The National Gallery of Art
Five Must-See Pieces of Art
The National Gallery of Art was created in 1937 by a joint resolution of Congress when it accepted the fantastic art collection of Andrew W. Mellon. Now it's a museum that's fully funded by the American government. With Uncle Sam footing the bill, there's no excuse not to visit.
Ginevra De' Benci, 1474
Leonardo da Vinci
"Ginevra De' Benci" is the only painting by Leonardo da Vinci in the United States, and that's why she's first on this exclusive list. Her portrait is among da Vinci's earliest experiments in the new medium of oil paint, as evidenced by some wrinkling on the canvas' surface.
Da Vinci painted Ginevra's pose with a subtle 3-dimensionality and created her portrait in an outdoor setting. These 2 factors make the painting very different from conventional portraits and hint at how da Vinci would revolutionize painting during the Renaissance.
There's no question that the painting was executed with the kind of talent that has become synonymous with da Vinci, but it's sometimes more fun to ask why it was painted. At the time, there were generally 2 occasions that called for a woman's portrait -- engagement or marriage. In the case of this portrait, 1 theory is that her husband ordered it, but another suggests it was a gift from a lover, Bernardo Bembo. The clue to this second theory lies on the back of the painting, which contains Ginevra's personal motto, "Beauty adorns nature." Nothing out of the ordinary there -- at that time, most wealthy individuals had personal mottoes. However, in 1991, the National Gallery conducted x-ray testing and revealed a second personal motto, "Virtue and honor." This was not the motto of Ginevra's husband, but rather the poet, Bernardo Bembo.
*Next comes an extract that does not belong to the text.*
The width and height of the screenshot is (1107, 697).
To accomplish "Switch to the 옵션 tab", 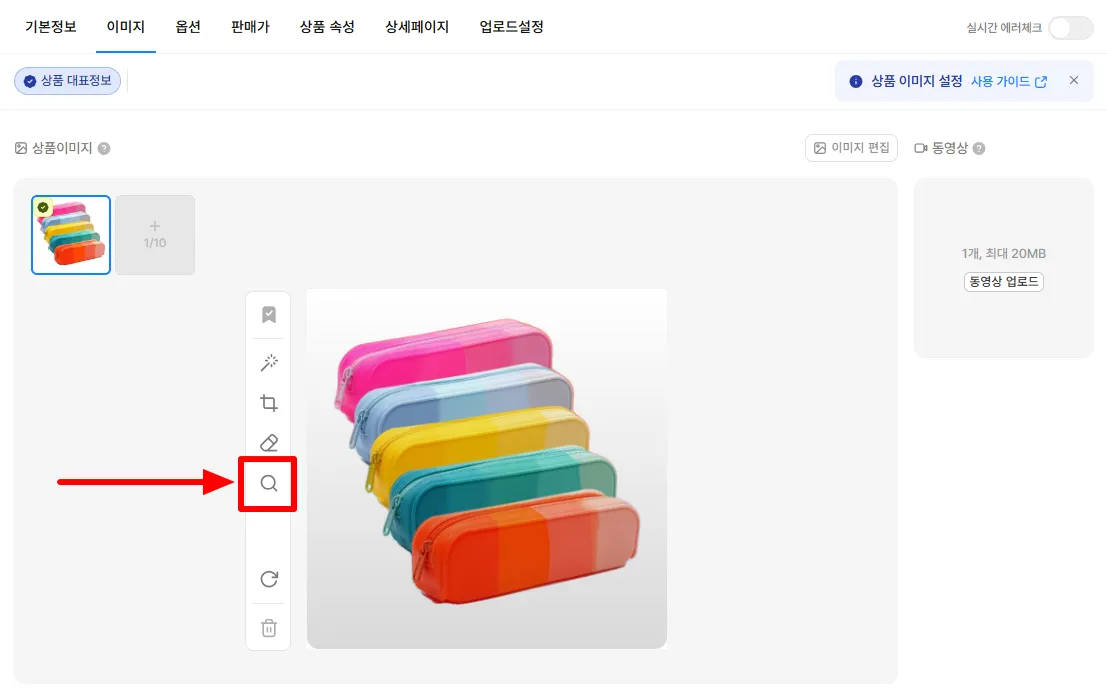I will pos(188,27).
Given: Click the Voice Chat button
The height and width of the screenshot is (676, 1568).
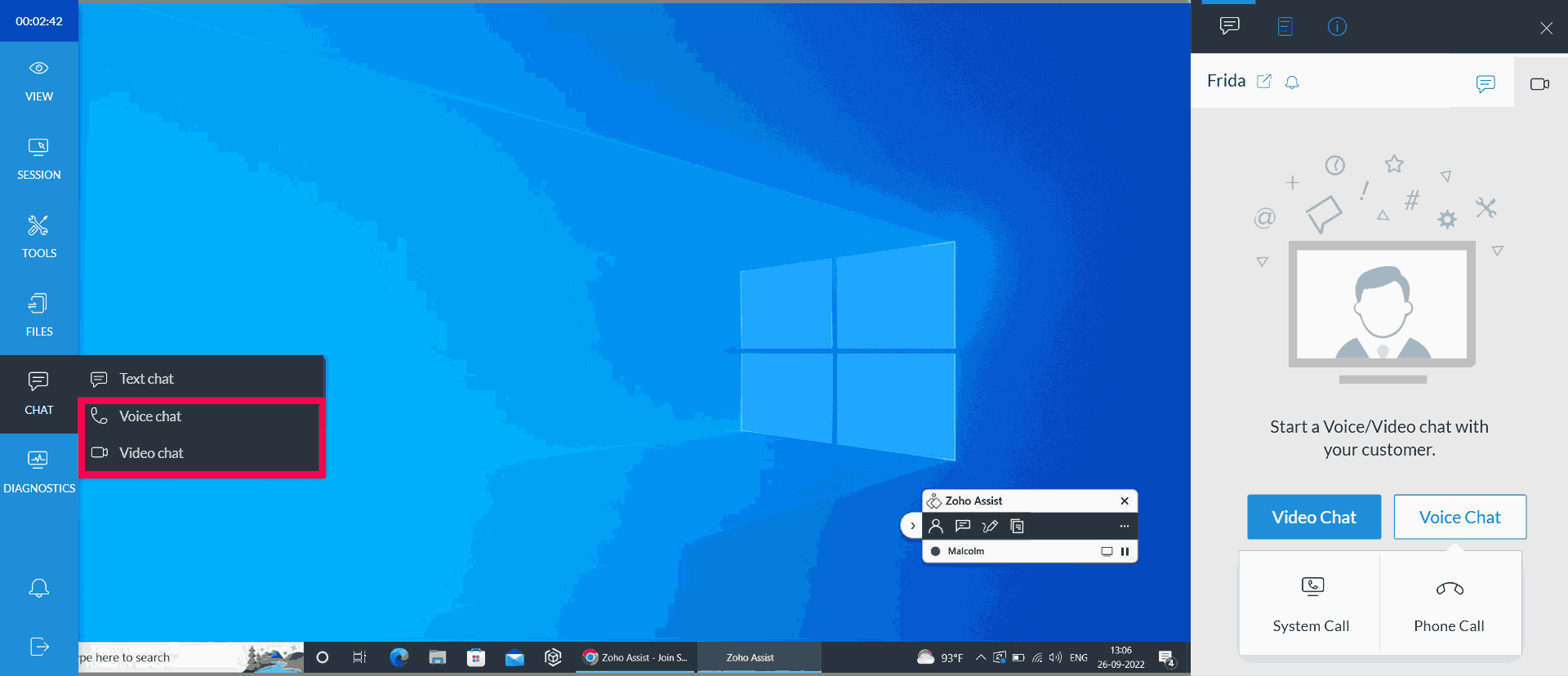Looking at the screenshot, I should (x=1459, y=517).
Personal intrigue aside, this da Vinci beauty stands alone on American soil and is a must-see at the National Gallery.
Woman with a Parasol, 1875
Like "Ginevra De' Benci," "Woman with a Parasol" is an important and beautiful piece of art with an interesting personal backstory. Monet and Camille, the woman pictured here, were lovers. When Monet's parents discovered their relationship, they demanded Monet leave Camille or be cut off financially. Subsequently, Monet left Camille penniless and pregnant in Paris.
Two years later, Monet faced being drafted into the French army, but since married men were exempt from the draft, Monet sought out Camille and married her.
Monet then began to paint Camille in day-to-day images, like this 1 capturing a walk with their son. The color and animated brushwork enhances the liveliness of the moment. Freedom of the subjects, surroundings, color and technique are hallmarks of Monet's style.
The Emperor Napoleon in his Study at the Tuileries, 1812
By 1812 Napoleon, who began his career as an army general, had seized control of the French government and named himself emperor. Now seen as 1 of the most infamous tyrants in world history, at the time Napoleon wanted nothing more than to have the public on his side.
This portrait was commissioned with that purpose in mind -- a bit of 19th-century positive publicity. The painter, Jacques-David Louis was considered the number 1 image-maker to the French elite, and careful examination of this portrait reveals subtle assertions of Napoleon's power hidden in a very ordinary setting.
Napoleon is dressed in his uniform as a colonel of the Foot Grenadiers of the Imperial Guard. His pose -- the slightly hunched shoulders and hand inserted into his vest -- contrasts the formality of his uniform. In addition, his cuffs are unbuttoned, his leggings wrinkled and his hair disheveled.
Napoleon's image was meant to convey that he had spent the night in his study composing the Napoleonic Code. Details such as the almost-extinguished candles, the quill pen and papers scattered on the desk, and the clock on the wall pointing to 4:13 a.m. all support this meaning.
Symbols of power are also located throughout the work -- the sword on his chair and the prominent display of the word "code" on the papers. Even the fabric on his chair, featuring golden bees, communicates his industriousness.
Woman Holding a Balance, 1664
Until recently, this painting was titled Girl Weighing Pearls as it was thought the white spots on the balance pans were pearls. In 1976, the National Gallery conducted a microscopic analysis, and discovered that Vermeer's "pearls" were actually only reflections of light.
This discovery not only changed the title of the painting but its meaning as well. The young woman is weighing empty pans, not objects synonymous with wealth and status; she is pondering the value of something spiritual and not material.
Behind her on the wall is a painting called The Last Judgment, which emphasizes her search for life's meaning and whether her own has been lived in temperance or moderation.
A Boy for Meg, 1962
In 1962 Andy Warhol painted a replica of the New York Post announcing the birth of Princess Margaret's son. Sister to Queen Elizabeth II, Princess Margaret was a royal who liked to party, spending many a night bar-hopping (and, it's rumored, bed-hopping).
"A Boy for Meg" capitalizes on a national obsession with the lives of celebrities, 1 that has grown over the decades. This painting also foreshadows the silkscreened depictions of celebrities Warhol would commence this same year, including one of Marilyn Monroe also on display at the National Gallery.